For my current project, i.e. a micro-controlled dummy load, selectable between constant current and constant power, I had opted for an AVR ATtiny1634 as it fitted my requirements: I²C, one UART, at least two 10-bit ADC inputs, 10-bit PWM capable, low number of pins (<=32). I have an Arduino for my testing purposes, still confident that I'd easily port my code to have it run on the Tiny.
I initially intended to use my dummy load through USB or I²C with a Raspberry Pi, an Arduino or a computer for the visual interface because I have other projects in mind based on the same principle. As the project is still at the schematics stage I recently thought about adding three buttons (mode, up, down) and one or two LED for hands-on control. And while I was at it, why not add an LCD...?
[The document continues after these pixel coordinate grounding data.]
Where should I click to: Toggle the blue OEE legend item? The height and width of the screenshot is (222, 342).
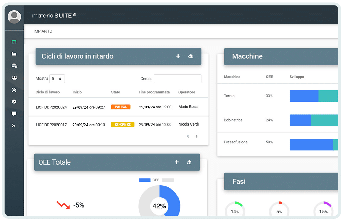[145, 180]
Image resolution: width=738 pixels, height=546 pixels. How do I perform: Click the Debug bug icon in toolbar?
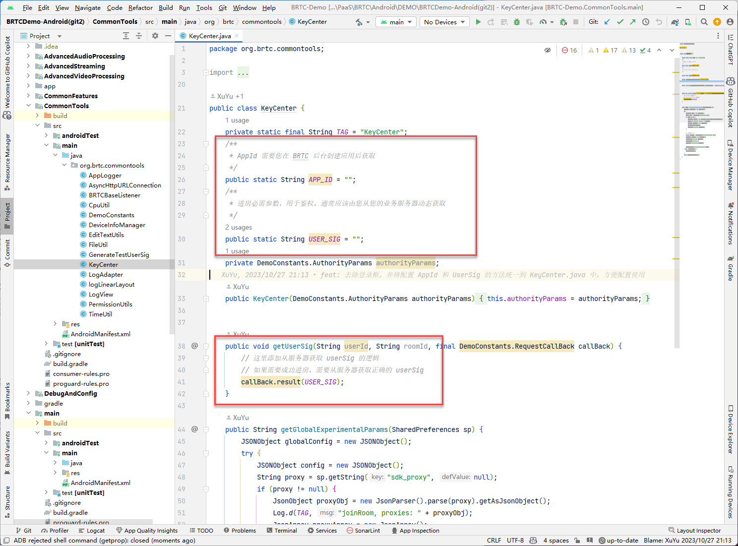tap(517, 22)
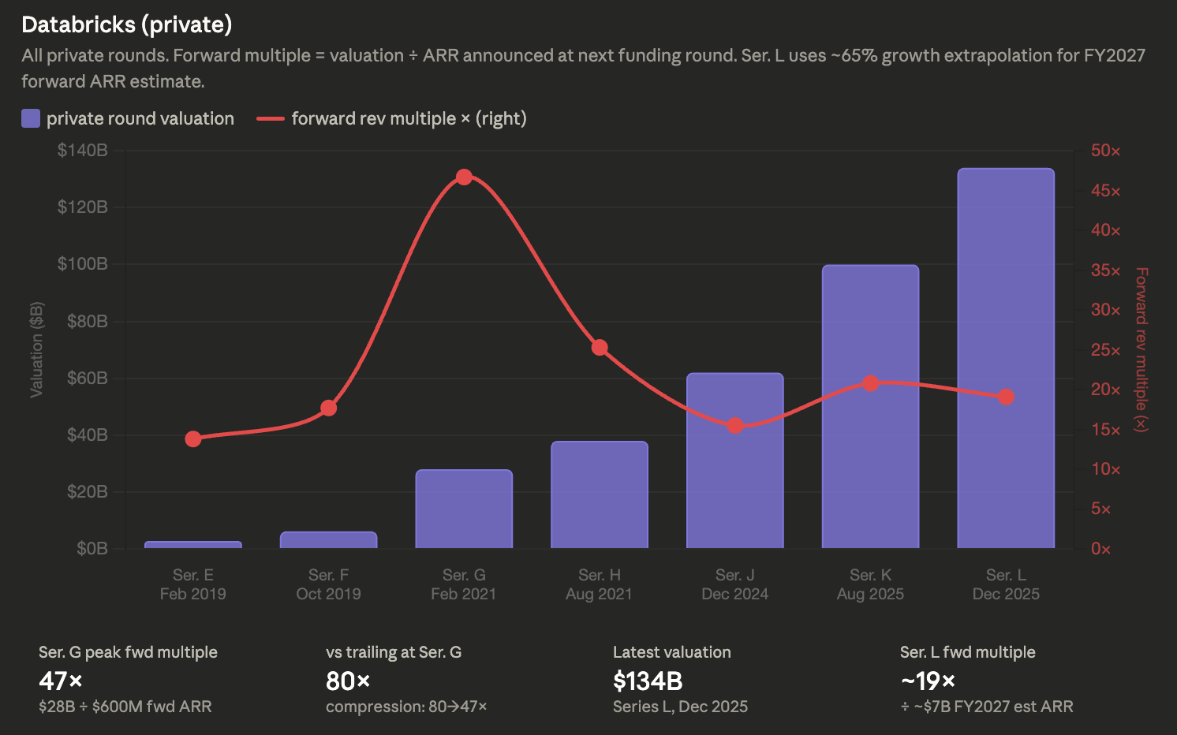The image size is (1177, 735).
Task: Toggle the private round valuation legend swatch
Action: [31, 118]
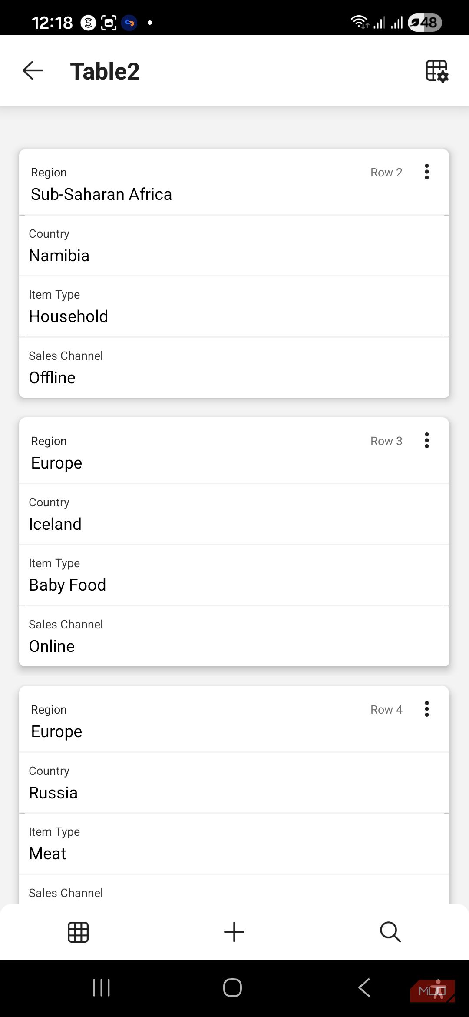
Task: Tap the Offline sales channel value
Action: click(x=52, y=378)
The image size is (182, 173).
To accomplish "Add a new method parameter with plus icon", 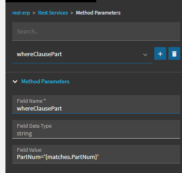I will (x=160, y=53).
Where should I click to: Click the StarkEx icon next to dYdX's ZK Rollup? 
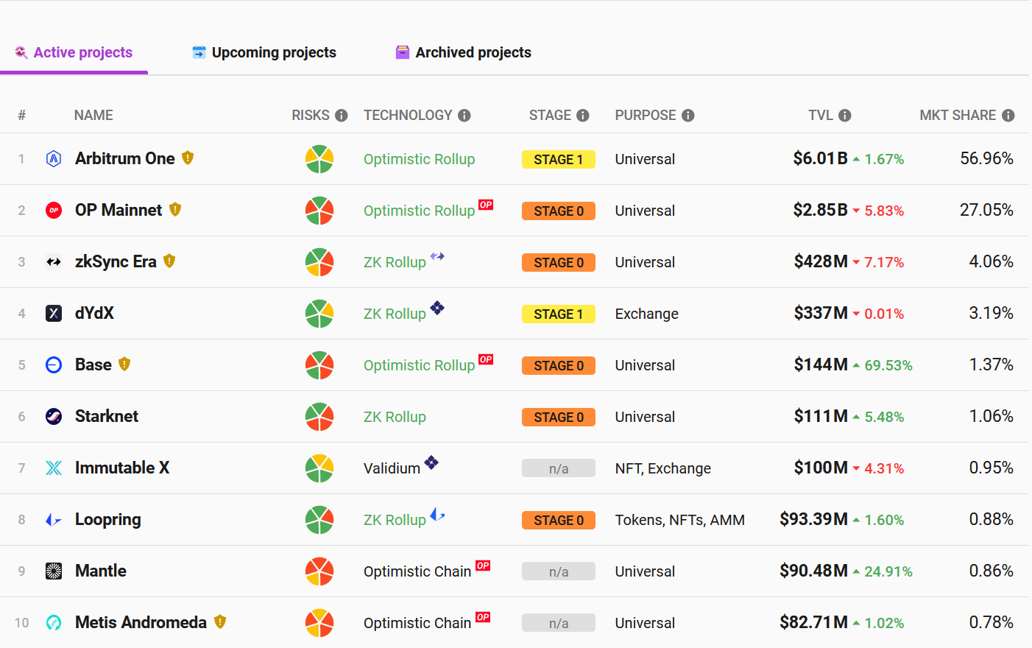pyautogui.click(x=437, y=308)

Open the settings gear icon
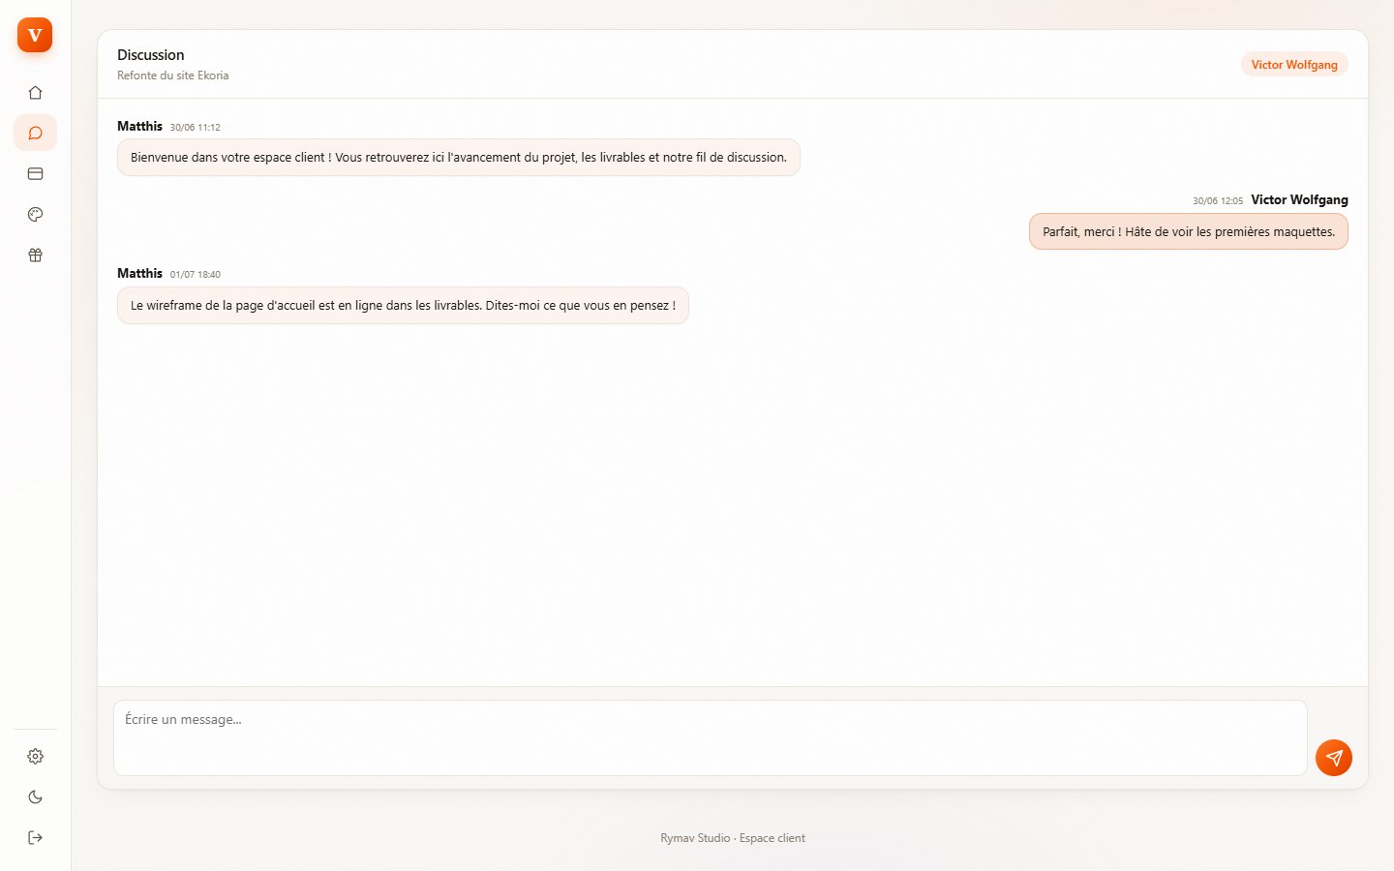click(x=35, y=756)
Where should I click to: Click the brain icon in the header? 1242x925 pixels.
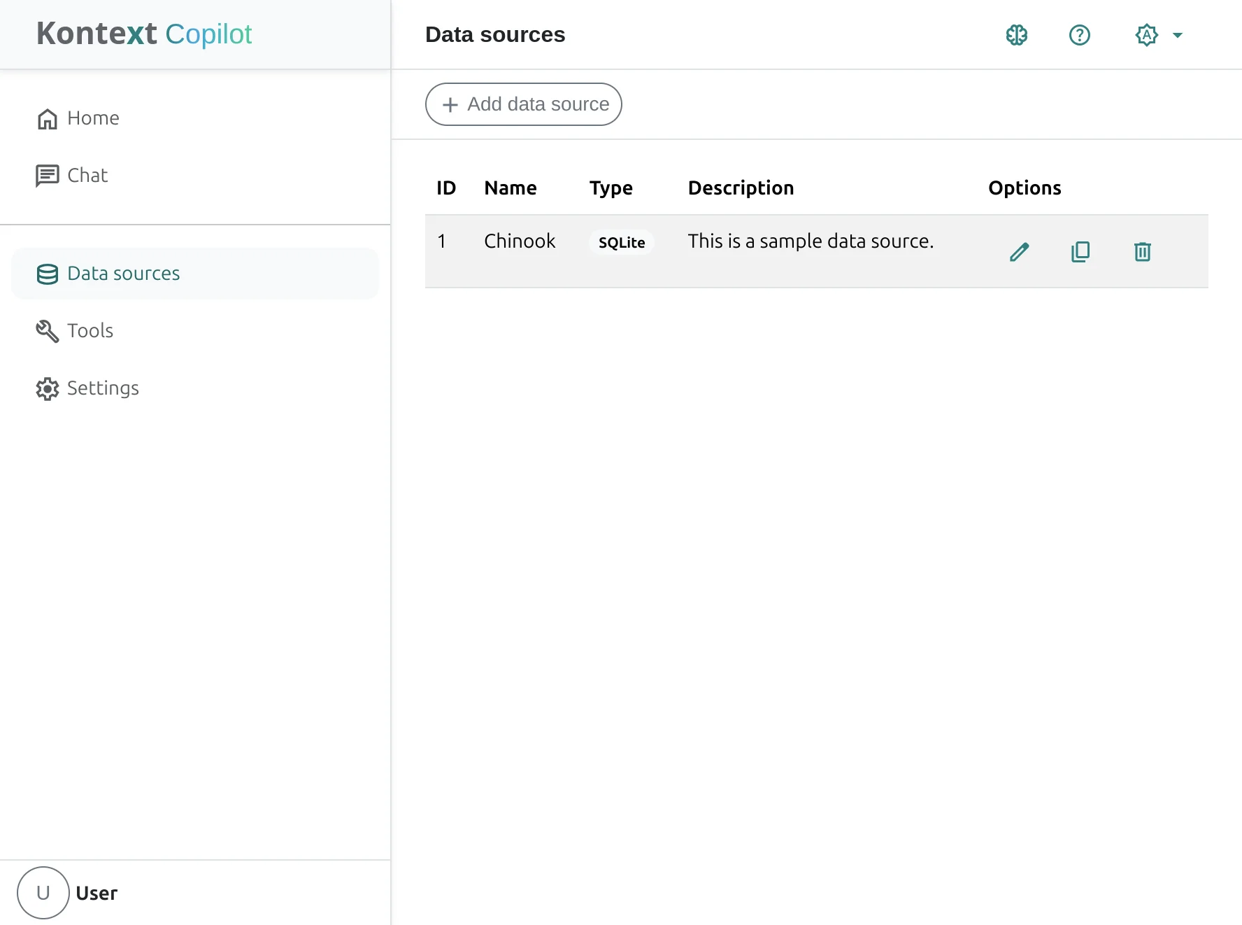1016,35
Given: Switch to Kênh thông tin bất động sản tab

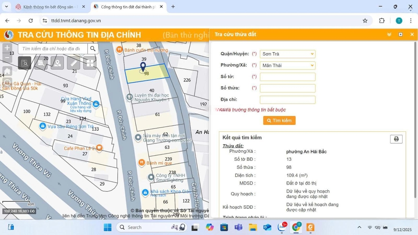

Now I stumbled across a section in the documentation that says the 1634 only implements slave I²C circuitry... Though it's no show stopper, does that mean like I believe it does, unlike the ATMega328 it may not initiate any communication on the I²C bus? If so can I work around this hardware limitation on the software side... without reimplementing the whole communication stack, preferably?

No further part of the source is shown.